The final thing to realize about Python, and part of what’s been driving its popularity, is that its a true free and open source language. You can go as far as to say that everything everyone refers to as Python isn’t really even the one true Python. It’s just the particularly popular implementation of Python based on the specification. It is what you would call the “reference implementation” of Python. It’s often called CPython, or the version of Python that was written in the C-language, originally by Python’s creator Guido van Rossum, but later taken over by Python.org and the Python Software Foundation. CPython itself exists in many forms for different platforms such as Windows, Mac and Linux. Guido has since stepped down as the “benevolent dictator for life” and Python is now run by a committee of sorts, demonstrating its ability to just keep going on through any crisis and it’s “too big to fail” nature.

There are plenty of other implementations of Python too. They go off in wild directions like being as small as possible to embed into products or being as fast as possible to run on microcontrollers. There’s even a Python that transpiles to JavaScript so you can run Python in the browser. And more and more often Python is built into other software products to provide a familiar interface for automating them, such as Blender, InkScape, GIMP and FreeCAD. This covers graphics from 2D to 3D, from pixels to vectors, from movies to physical products. Python is in space, on Mars, and in the International Space Station. It’s in the cloud, on the desktop. It’s even one of the driving forces behind AI, as most of the popular AI frameworks are written in Python.

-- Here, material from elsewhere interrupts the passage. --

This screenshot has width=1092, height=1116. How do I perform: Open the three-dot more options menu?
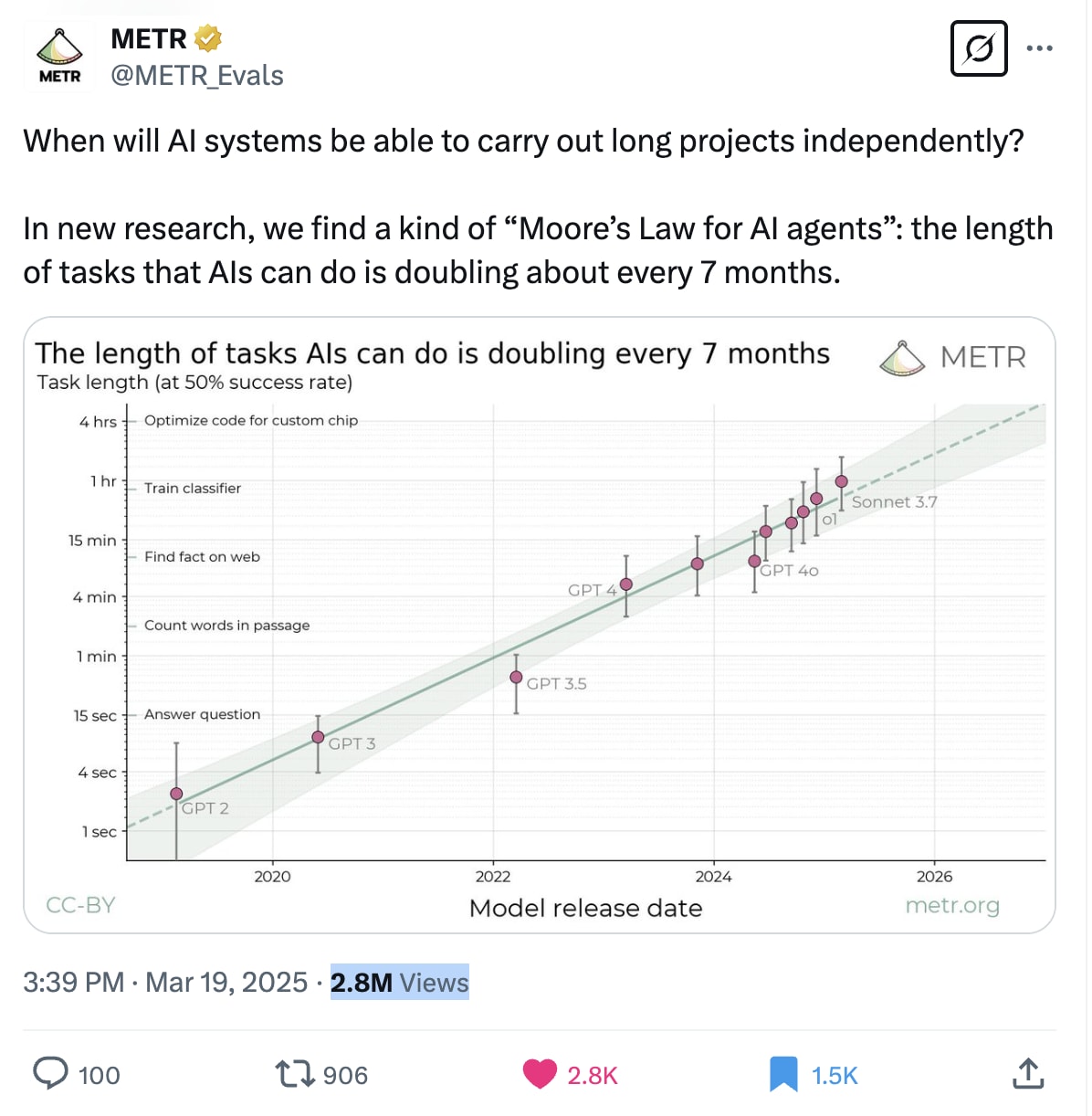point(1039,48)
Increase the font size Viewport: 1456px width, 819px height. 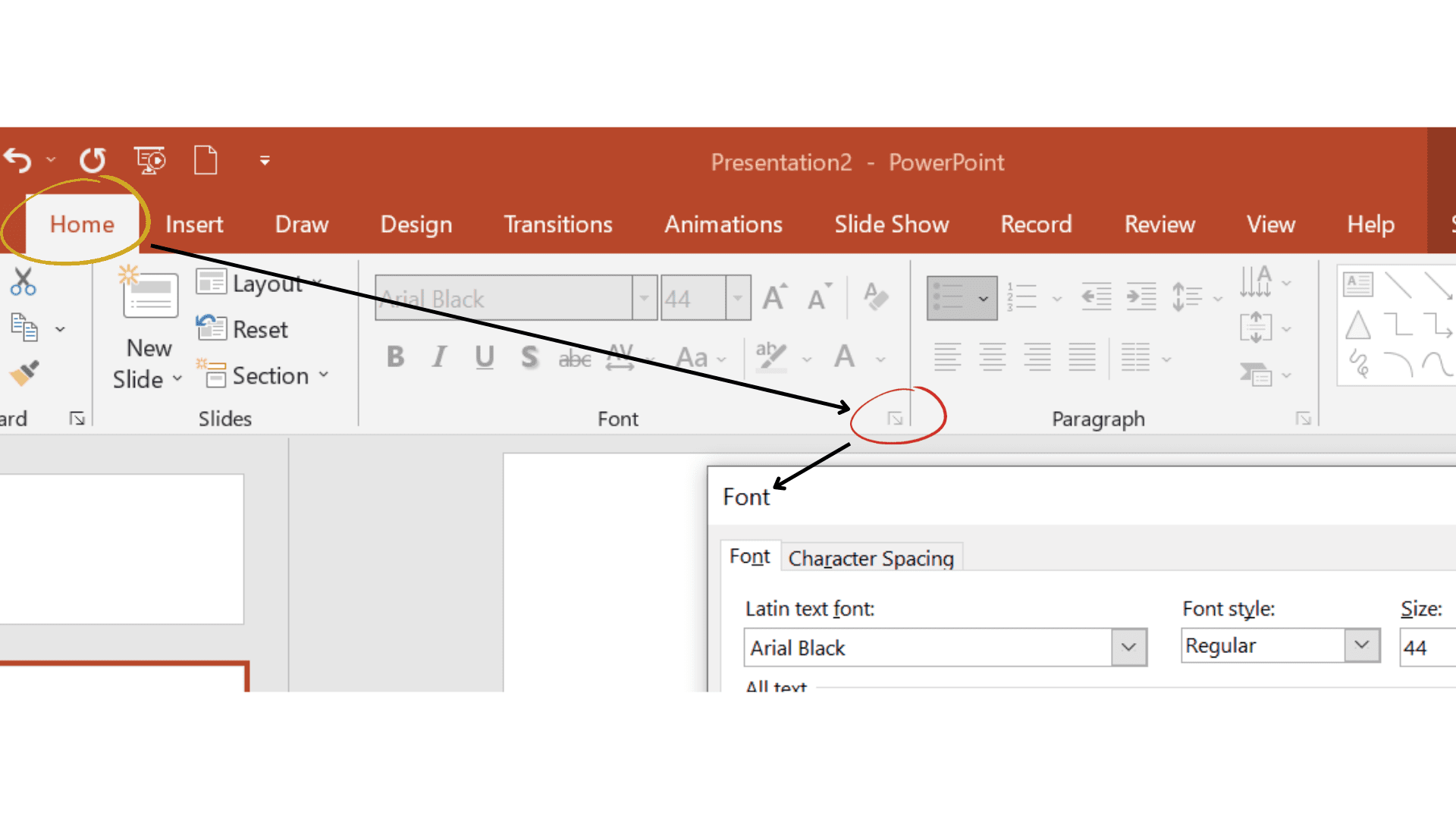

Did I mention that Python was the lingua franca of tech? Ponder for a moment what it means for you to be Python literate. It’s an endeavor that only takes a few moments to get started, but could change your life forever. It’s a path to multilingualism that finally worked for me, and I think is more accessible than spoken languages in general. It rounds you out as a personality if spoken languages aren’t really your thing, and you’re looking for something more precise and reliable than the spoken word.

So does learning Python mean that you are tech literate? Does it mean that you are fluent in the language of automation? It’s more and more true every day. And it’s mostly just Python. While there are other languages that will fit in, they will be the exception and not the rule. When you expand the focus to see what other technologies must still be in the picture, it really comes down to a place to run your code that doesn’t have you in that exact same dependency trap as VSCode and your phone. You need a place to run your code that is yours and not subject to the whims of a vendor. And it should be a stable and unchanging enough platform that you don’t have to relearn everything every few years just to keep your code running. And that means Linux. It means learning just enough Linux to get and keep your Python code running.

And of course you need to write your code in the first place. VSCode? Hahaha! Yeah, maybe after you’ve protected yourself against vendor lock-in and dependency. But for now, you need to learn to code in a text editor. Some will try to guide you towards this proprietary text-editor or that. But google-up the stories of TextMate, Sublime and Atom. Three beloved text editors that became proprietary and then were abandoned by their creators. The community stepped in to keep them going, but the lesson is clear. You want to learn to code in a text editor that is timeless and not subject to the whims of the creator. And that means Vim.

It could also mean eMacs for some particularly wizardly types, but Vim is simpler and more accessible. It’s precursor vi is built into every Linux distribution and is the only editor you can count on being there. So the path I’m leading you down is one of being able to sit down at almost any computer in almost any situation and being able to take command of that system. You are dependent on nothing but your own knowledge and skills. You are not dependent on any vendor. You are not dependent on plug-ins or power-tools. You have completely internalized the tools of your trade, which are timeless to boot.